14.10.13

A night in the City - Tom Burns

Plans had been made to fish a 24-hour session on Walthamstow Reservoirs. The opportunity is only available on the first and third weekend of each month and it had been a couple of months since my last trip so I was eagerly awaiting my return.

I managed to spend a couple of hours walking the banks the Friday before my session, surveying likely looking spots and familiarising myself with the landscape. Saturday morning arrived and the usual early morning routine of waiting at the gate was a welcome feeling. I managed to draw within the top ten and chose to start the session in a swim called The Jungle. It’s a swim that covers an open-water area on the East Bank of the No2 reservoir. It would give me a good opportunity to be on fish during the night and early mornings.

The approach consisted of short, supple rigs on a helicopter setup. Hook patterns featured a mix of the new Korda Krank on test as well as the faithful Wide Gape. Light 2oz pear leads enabled me to fish at around 48 yards with minimal disturbance.

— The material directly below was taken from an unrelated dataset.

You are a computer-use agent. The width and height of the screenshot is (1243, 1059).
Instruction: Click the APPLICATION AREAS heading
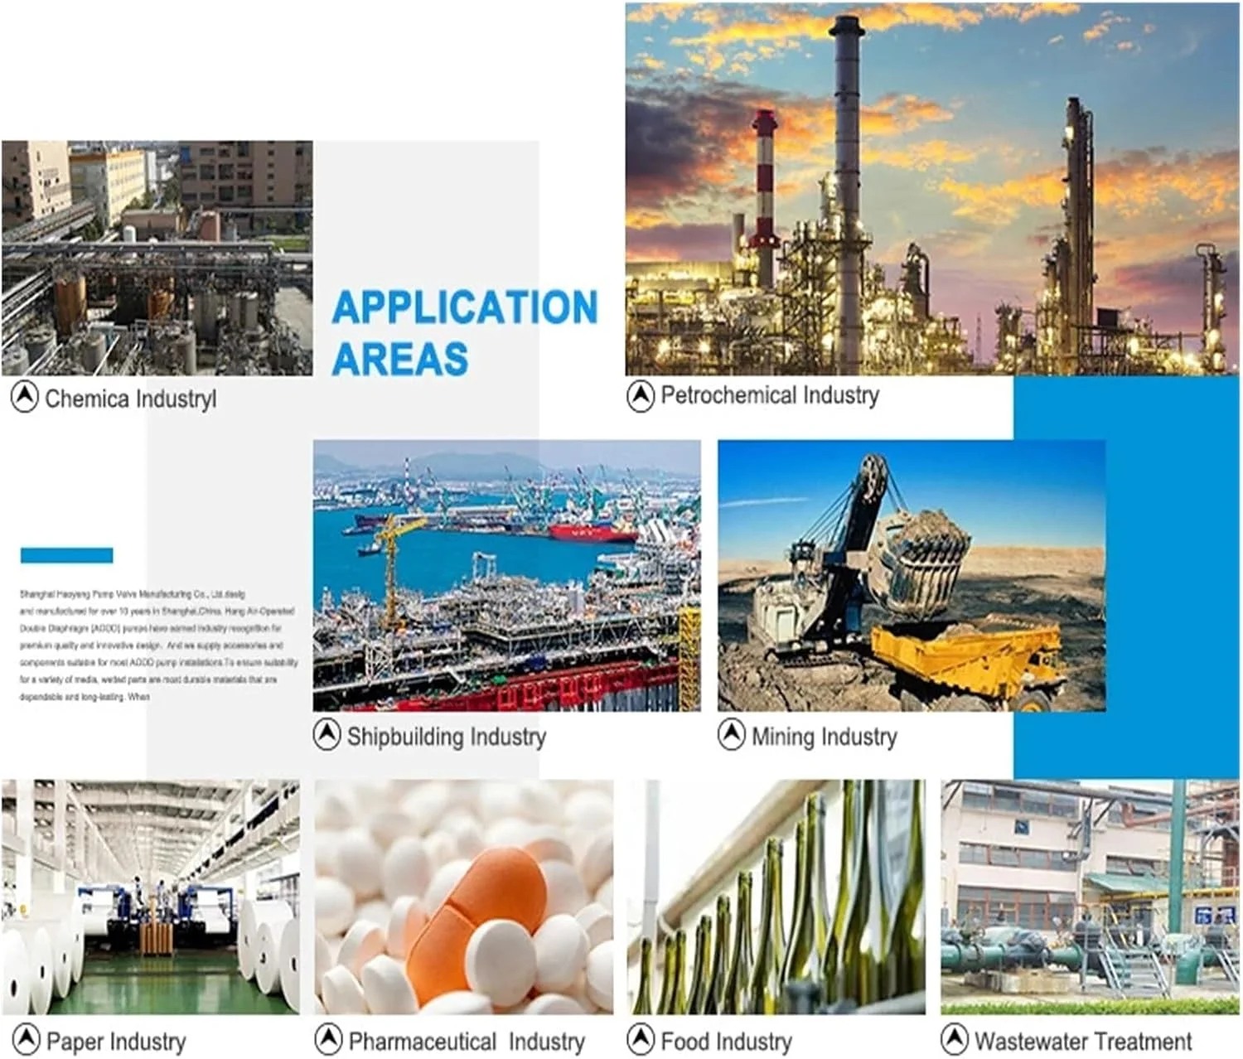coord(464,332)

I was fortunate enough to land my first fish within an hour, a very welcome 25lb mirror. The window of opportunity in this swim was limited and by mid morning it was evident that swim was devoid of carp. The typical Walthamstow playbook would stipulate that I should up sticks and try to intercept the carp in another area of the lake. This being one of the weekends that enabled me to fish the night I decided to stay put and introduce bait consistently throughout the day, which is difficult to say the least. The seagulls that reside at Walthamstow are the most skilled and eagle-eyed gulls I have ever encountered.

The session was thus hinging on a successful night, which I planned to stack in my favor by applying three to four kilos of boilies on dusk to try and hold the carp on their evening patrol route past The Jungle swim.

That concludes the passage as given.